If, on top of this, the COS exchange was, as Gimeno et al. demonstrate for bryophytes, dependent on a variable compensation point, the LRU concept would be rendered questionable and the usefulness of COS as a proxy for GPP (and stomatal conductance; Wehr et al., 2017) at stake. The key question in this context is whether the leaf internal production of COS (and thus a non-zero compensation point) is specific to bryophytes or whether this is a process that occurs in vascular plants as well and if so how important it is? Bryophytes are characterised by a specialised physiology and well adapted to rapid and recurring drying/rehydration cycles, which Gimeno et al. hypothesise to underlie the invoked COS production term. Stress-related protein turnover, which may cause COS to escape from sulphur-containing compounds, is however common in vascular plants as well, begging the question why available vascular plant LRUs converge to such a narrow range (Berkelhammer et al., 2014) and hardly any reports of leaf COS emission exist (but see Maseyk et al., 2014). Partially, the answer may lie in the fact that up to date leaf COS gas exchange data have been collected with an emphasis on understanding the basic principles and exploring the variability between species (e.g. C3 vs. C4 photosynthetic pathways) and thus mostly investigated experimental plants under near-optimal growth conditions. Possibly, there also might be a publication bias, results not conforming to the established LRU concept being less likely to be published. In other words – to date, we simply may lack the data to answer this question and thus targeted experiments exposing vascular plants to specific stressors are urgently needed. At present, it is thus also unclear whether stomatal closure in stressed vascular plants curtails any COS emissions, causing internally produced COS to be hydrolysed by CA. As suggested by Gimeno et al., experiments with mutants that lack stomatal control would be a promising pathway to pursue to this end. Testing the stress-response of COS exchange will also be beneficial for narrowing down the range of conditions under which the LRU may be treated as a constant.
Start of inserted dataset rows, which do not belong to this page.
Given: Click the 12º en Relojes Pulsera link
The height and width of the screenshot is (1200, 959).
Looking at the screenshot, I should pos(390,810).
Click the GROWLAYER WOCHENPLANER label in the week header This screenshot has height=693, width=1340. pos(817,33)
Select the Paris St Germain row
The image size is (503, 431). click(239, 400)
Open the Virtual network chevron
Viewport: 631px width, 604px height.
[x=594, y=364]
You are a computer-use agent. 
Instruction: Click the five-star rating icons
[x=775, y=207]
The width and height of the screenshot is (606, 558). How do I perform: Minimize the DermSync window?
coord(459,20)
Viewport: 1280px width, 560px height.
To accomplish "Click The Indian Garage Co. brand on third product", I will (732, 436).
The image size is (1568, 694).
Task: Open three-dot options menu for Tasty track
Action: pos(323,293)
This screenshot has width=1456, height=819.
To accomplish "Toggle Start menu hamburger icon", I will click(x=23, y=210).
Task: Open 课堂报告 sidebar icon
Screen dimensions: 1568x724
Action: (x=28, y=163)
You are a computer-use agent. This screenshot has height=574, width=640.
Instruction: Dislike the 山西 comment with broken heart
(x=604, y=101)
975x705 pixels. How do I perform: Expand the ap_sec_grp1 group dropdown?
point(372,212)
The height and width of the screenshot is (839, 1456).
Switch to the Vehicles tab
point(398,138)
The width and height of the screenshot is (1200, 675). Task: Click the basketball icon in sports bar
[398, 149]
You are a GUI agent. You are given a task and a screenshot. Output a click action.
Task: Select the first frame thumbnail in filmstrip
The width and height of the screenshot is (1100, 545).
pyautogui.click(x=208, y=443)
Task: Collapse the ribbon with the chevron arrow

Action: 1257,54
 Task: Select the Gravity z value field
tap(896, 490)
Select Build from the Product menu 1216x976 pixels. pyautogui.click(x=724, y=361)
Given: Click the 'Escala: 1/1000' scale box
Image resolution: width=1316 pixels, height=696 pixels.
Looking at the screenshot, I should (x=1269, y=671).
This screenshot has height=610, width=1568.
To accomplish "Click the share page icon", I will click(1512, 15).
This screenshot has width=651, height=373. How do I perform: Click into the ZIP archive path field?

Even though the findings of Gimeno et al. challenge the major assumption underlying the LRU, personally I am nevertheless confident that COS will develop into a sensible and useful constraint of ecosystem scale GPP (and stomatal conductance). Too convincing is the convergence of LRU across different vascular plant species (under high light and unstressed conditions) (Berkelhammer et al., 2014), the clear uptake of COS observed by the (few) available ecosystem scale flux measurements (e.g. Asaf et al., 2013; Commane et al., 2015), and the strong seasonal covariance between atmospheric COS and CO2 across latitudes (Montzka et al., 2007). However, it also has become clear during the past few years that COS will not be the ‘silver bullet’, as a scientist recently put it in a COS meeting. On theoretical grounds, the LRU cannot be expected to be constant under all conditions (Wohlfahrt et al., 2012) and non-leaf, in particular soil (Whelan et al., 2015; Kitz et al., 2017) sinks and sources of COS complicate the attribution of the leaf sink, an issue to which the findings of Gimeno et al. contribute. The ‘new window into the carbon cycle’ (Berry et al., 2013), may thus not be transparent everywhere and all the time, but in a multiple-constraints approach in concert with flux partitioning based on CO2 (Lasslop et al., 2010), the stable isotopes of CO2 (Wehr et al., 2016), and proximal sensing-based light-use efficiency approaches (Migliavacca et al., 2017), I still expect COS to make an important future contribution to disentangling the ecosystem-scale CO2 flux components.